+++ Records supplied +++
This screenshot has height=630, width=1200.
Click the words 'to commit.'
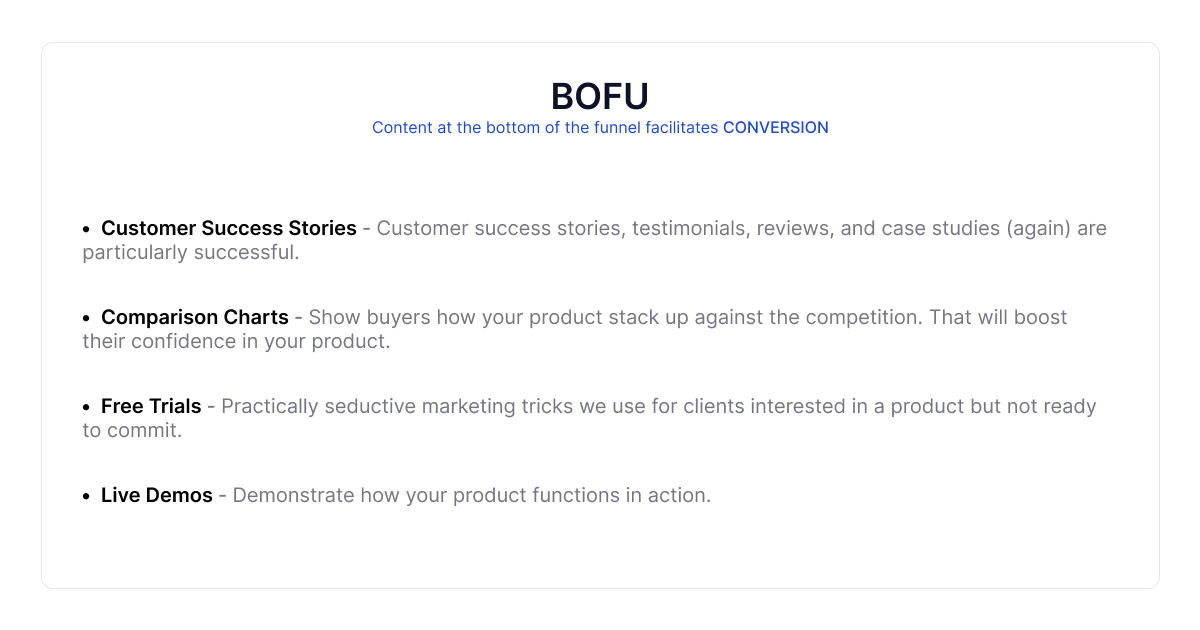pos(131,430)
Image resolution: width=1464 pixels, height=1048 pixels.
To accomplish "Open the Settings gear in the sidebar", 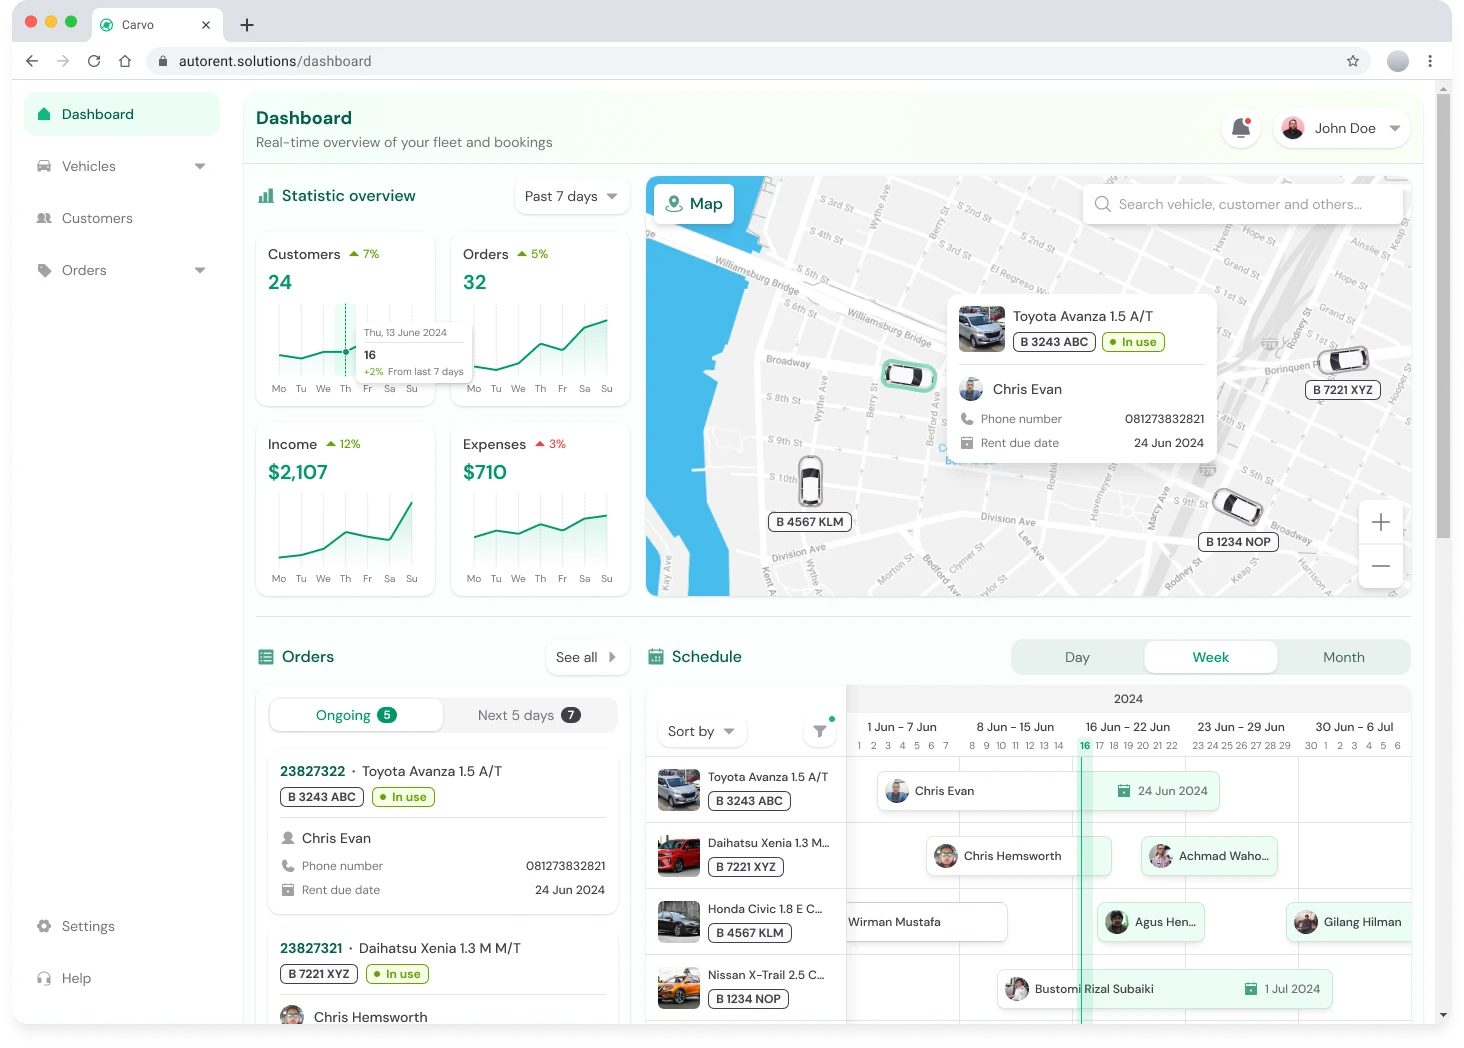I will 44,926.
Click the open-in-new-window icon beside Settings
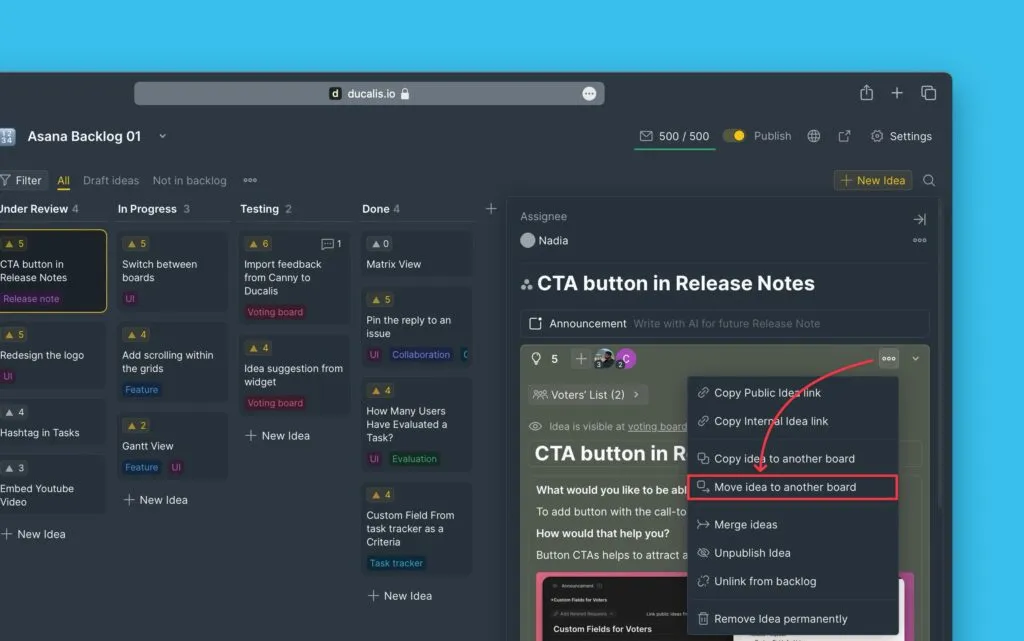This screenshot has width=1024, height=641. pos(844,136)
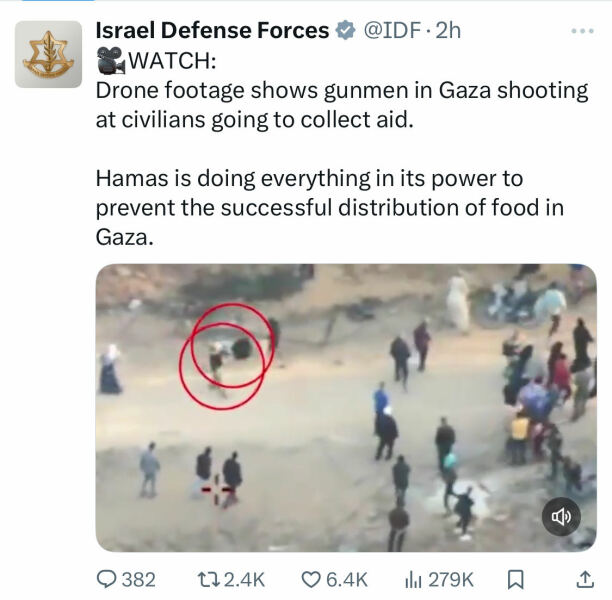Click the reply speech bubble icon

click(x=106, y=579)
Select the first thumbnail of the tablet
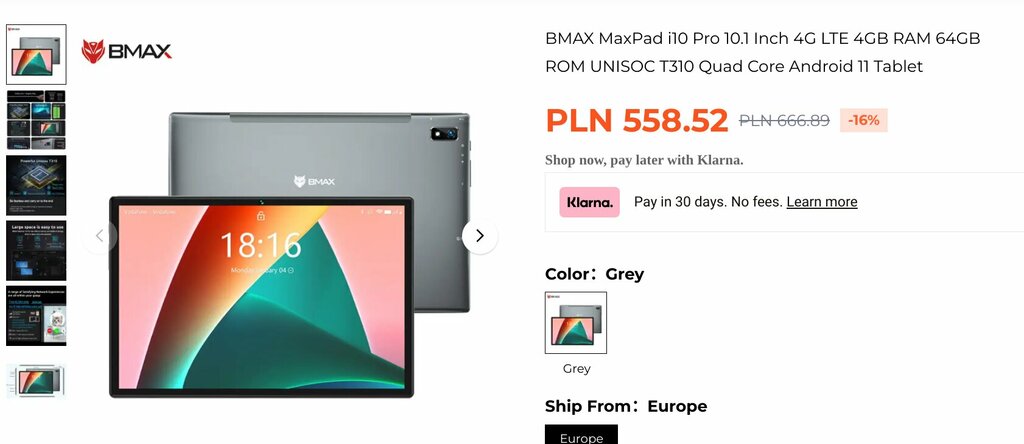1024x444 pixels. tap(36, 54)
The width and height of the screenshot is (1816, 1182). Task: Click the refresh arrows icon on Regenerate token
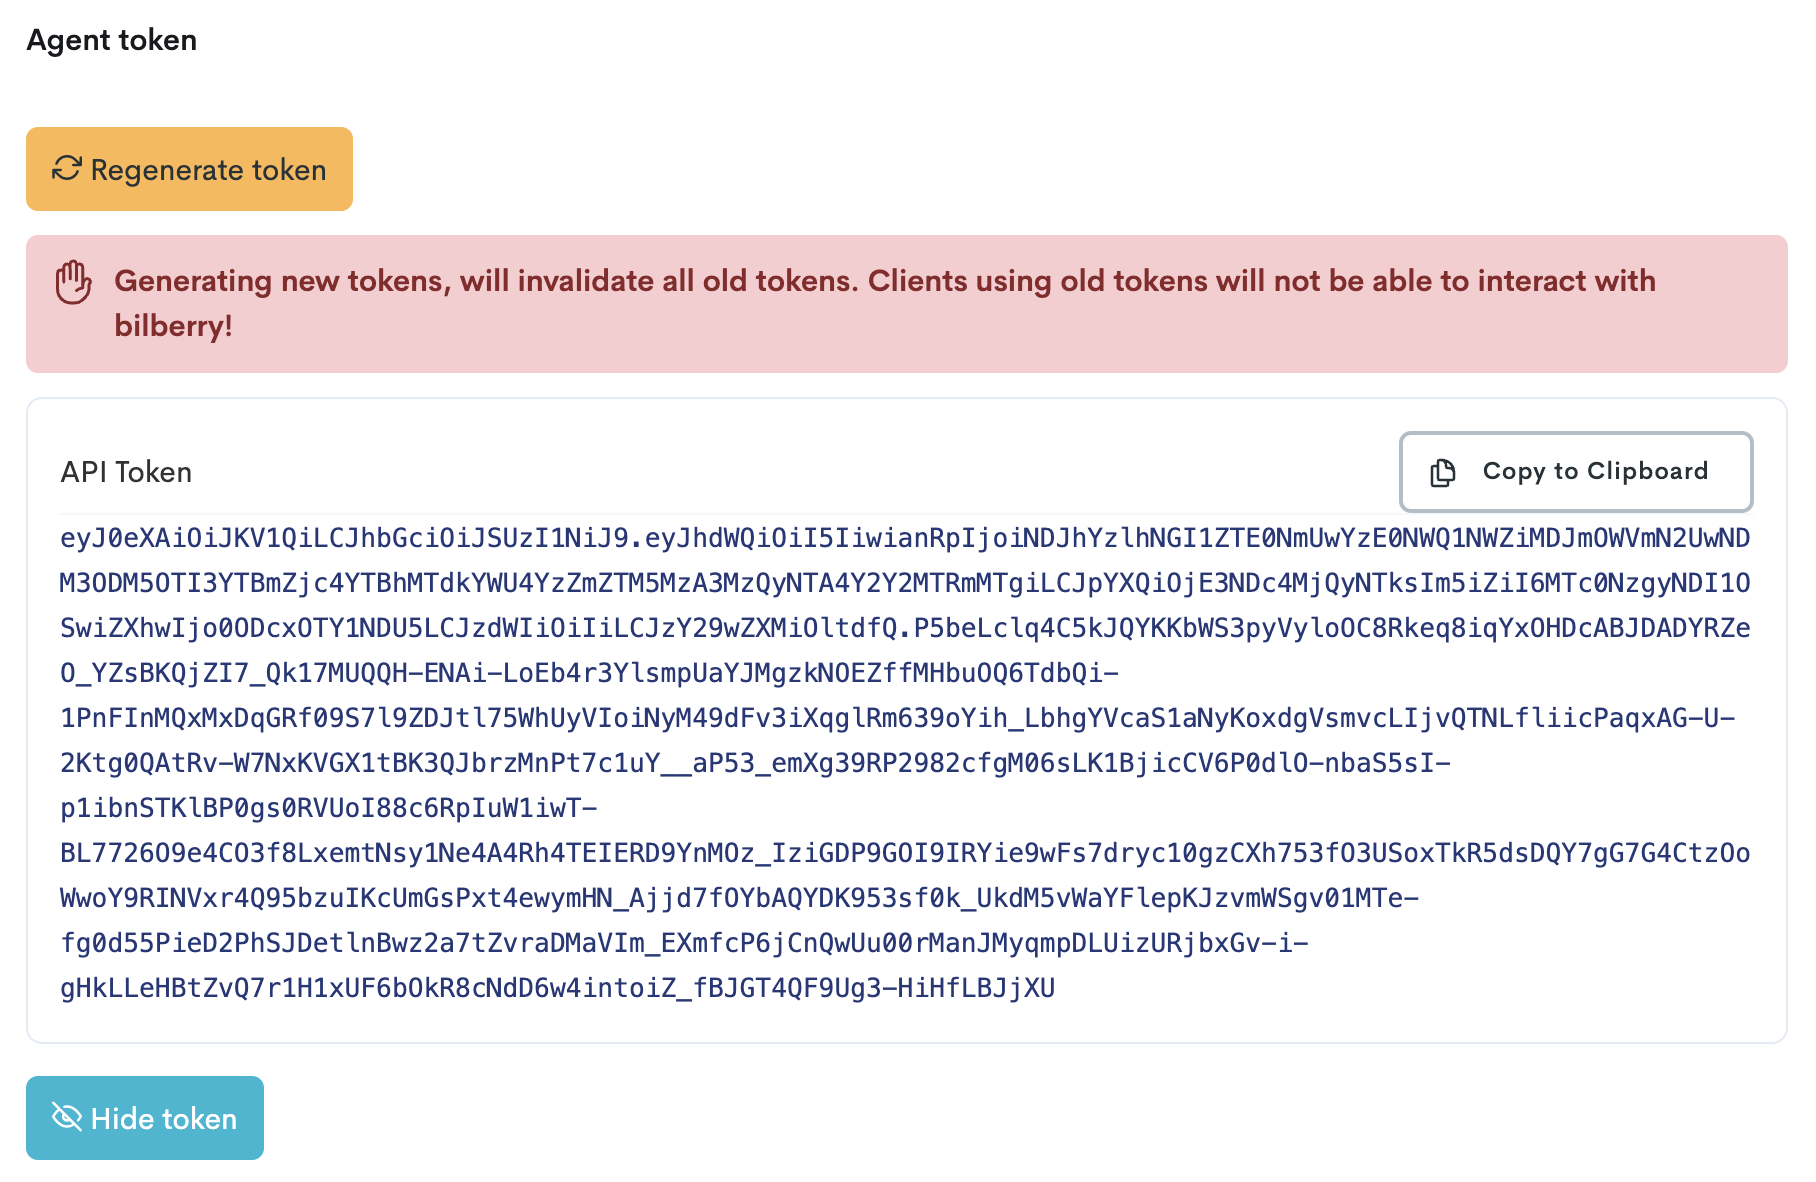(67, 169)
+++
What is needed is an exact restatement of every line from the line containing "Click the open-in-new-window" through the last line of the records, minus any pictures.

Click the open-in-new-window icon beside Settings
This screenshot has width=1024, height=641. pos(844,136)
Click the reply speech bubble icon

click(x=106, y=579)
Select the first thumbnail of the tablet
1024x444 pixels. tap(36, 54)
The width and height of the screenshot is (1816, 1182). Task: Click the refresh arrows icon on Regenerate token
(67, 169)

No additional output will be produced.